[Brief]:
For the data below, restate word for word only the lines from the line containing "The image size is (811, 432)." through the line containing "Where should I", both ends included.

[Listed entries]:
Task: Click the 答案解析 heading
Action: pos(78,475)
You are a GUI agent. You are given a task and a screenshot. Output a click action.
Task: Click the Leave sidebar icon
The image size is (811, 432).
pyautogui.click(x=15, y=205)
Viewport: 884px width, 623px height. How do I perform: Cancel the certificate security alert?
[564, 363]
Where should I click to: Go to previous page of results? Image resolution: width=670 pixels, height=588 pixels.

* * *

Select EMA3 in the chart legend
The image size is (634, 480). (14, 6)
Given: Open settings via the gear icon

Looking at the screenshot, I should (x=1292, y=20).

[Answer section]:
The image size is (811, 432).
pyautogui.click(x=15, y=205)
Viewport: 884px width, 623px height. How do I perform: Cancel the certificate security alert?
[564, 363]
Where should I click to: Go to previous page of results? Image resolution: width=670 pixels, height=588 pixels.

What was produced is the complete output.